◆ Exercise
Every line holding the string "size" should be copied out of the listing.

◆ Data shown
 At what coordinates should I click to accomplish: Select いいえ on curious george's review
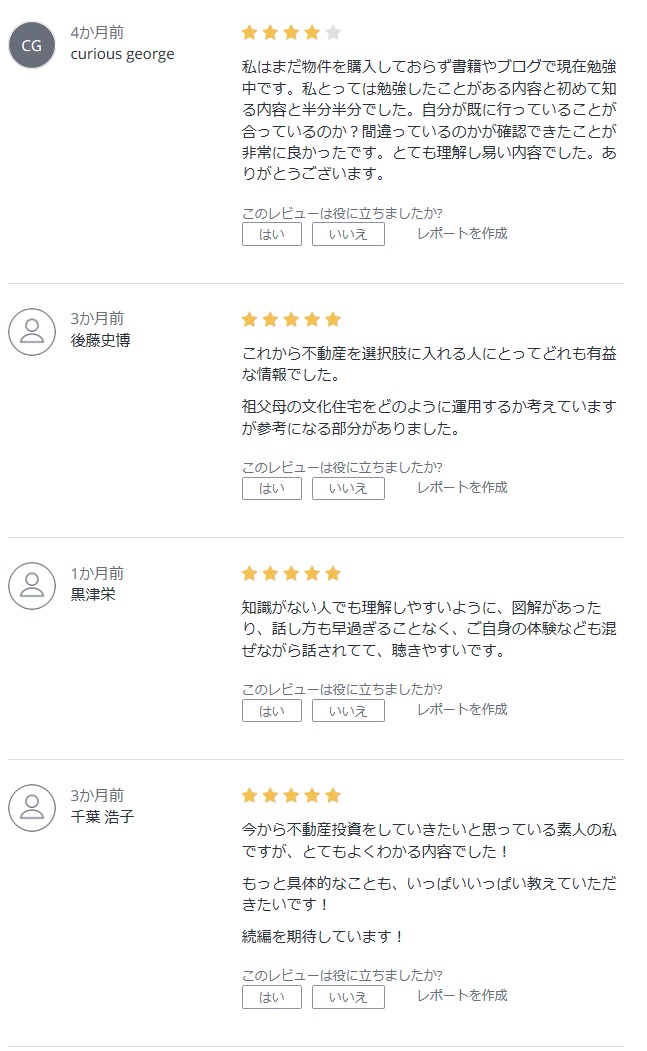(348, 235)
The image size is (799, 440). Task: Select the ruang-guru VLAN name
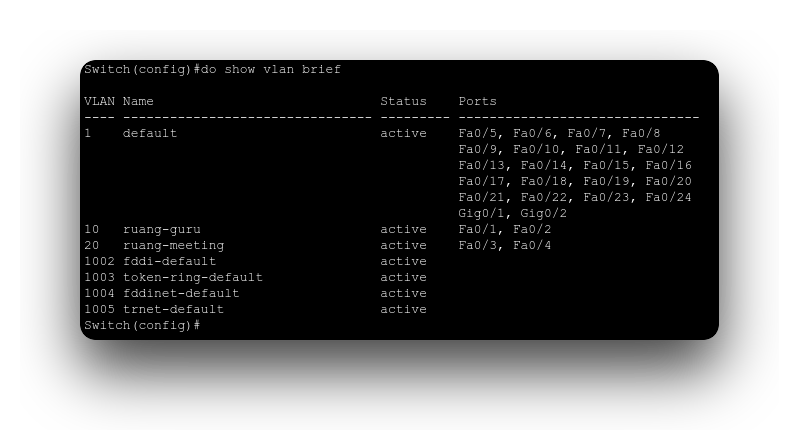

==

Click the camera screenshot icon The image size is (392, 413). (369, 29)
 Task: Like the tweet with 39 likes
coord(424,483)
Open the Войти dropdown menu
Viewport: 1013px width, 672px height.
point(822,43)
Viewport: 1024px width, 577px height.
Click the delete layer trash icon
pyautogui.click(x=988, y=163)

◆ Task answer
The image size is (799, 440). Task: Select the ruang-guru VLAN name
Click the camera screenshot icon The image size is (392, 413). (369, 29)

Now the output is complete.